INSTRUCTIONS TO FOLLOW
Filter the listing so that only lines with the word "Choose" remain.
(Beginning of INFORMATION PROVIDED)
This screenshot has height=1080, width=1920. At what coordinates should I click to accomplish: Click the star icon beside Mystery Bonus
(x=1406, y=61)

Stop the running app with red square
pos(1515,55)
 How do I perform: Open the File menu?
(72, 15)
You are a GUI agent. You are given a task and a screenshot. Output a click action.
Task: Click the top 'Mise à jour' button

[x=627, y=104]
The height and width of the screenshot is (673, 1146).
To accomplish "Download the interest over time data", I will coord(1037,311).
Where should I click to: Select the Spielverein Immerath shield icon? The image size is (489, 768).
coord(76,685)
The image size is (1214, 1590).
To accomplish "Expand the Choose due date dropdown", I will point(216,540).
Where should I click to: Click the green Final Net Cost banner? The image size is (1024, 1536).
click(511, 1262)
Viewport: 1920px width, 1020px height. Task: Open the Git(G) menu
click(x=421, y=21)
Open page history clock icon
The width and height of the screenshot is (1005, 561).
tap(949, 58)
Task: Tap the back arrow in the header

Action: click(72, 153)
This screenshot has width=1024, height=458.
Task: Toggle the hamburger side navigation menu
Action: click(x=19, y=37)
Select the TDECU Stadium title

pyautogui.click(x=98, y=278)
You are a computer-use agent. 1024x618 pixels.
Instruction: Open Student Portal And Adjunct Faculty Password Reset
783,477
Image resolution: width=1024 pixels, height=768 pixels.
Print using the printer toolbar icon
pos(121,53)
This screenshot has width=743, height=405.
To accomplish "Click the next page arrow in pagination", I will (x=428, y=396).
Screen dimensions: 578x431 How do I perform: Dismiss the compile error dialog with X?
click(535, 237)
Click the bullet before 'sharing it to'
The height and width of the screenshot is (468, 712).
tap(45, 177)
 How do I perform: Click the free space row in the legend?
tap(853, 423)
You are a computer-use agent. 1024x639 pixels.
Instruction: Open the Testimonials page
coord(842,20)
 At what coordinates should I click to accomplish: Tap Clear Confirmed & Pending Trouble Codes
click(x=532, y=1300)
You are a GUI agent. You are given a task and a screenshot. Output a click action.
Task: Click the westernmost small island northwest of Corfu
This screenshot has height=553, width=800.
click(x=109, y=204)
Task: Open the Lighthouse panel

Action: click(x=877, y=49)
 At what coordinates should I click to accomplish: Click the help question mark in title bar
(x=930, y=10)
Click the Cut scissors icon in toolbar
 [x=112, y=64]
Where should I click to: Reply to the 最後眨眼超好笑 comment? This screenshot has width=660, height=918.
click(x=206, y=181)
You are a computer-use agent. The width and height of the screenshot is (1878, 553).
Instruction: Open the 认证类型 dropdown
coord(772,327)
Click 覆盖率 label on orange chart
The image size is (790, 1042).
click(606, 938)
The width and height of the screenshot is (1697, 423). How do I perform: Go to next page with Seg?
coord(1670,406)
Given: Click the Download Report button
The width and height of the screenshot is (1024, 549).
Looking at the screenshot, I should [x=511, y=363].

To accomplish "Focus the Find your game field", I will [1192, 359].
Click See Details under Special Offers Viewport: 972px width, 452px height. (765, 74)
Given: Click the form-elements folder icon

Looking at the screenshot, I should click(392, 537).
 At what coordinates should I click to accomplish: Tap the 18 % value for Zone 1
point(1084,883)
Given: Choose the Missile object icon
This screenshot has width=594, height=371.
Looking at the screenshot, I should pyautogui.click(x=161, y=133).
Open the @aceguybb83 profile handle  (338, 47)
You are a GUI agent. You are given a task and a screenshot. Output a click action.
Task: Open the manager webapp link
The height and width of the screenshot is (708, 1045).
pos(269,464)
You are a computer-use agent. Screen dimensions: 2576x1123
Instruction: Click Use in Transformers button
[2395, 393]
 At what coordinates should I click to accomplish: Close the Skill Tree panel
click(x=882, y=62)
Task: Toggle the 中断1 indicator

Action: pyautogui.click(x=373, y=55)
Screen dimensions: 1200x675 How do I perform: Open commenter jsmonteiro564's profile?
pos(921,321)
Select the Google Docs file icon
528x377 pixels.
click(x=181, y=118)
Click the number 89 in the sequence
(End of INFORMATION PROVIDED)
EXERCISE SOLUTION
To accomplish "Expand the Choose due date dropdown", I will point(216,540).
Given: Choose the Missile object icon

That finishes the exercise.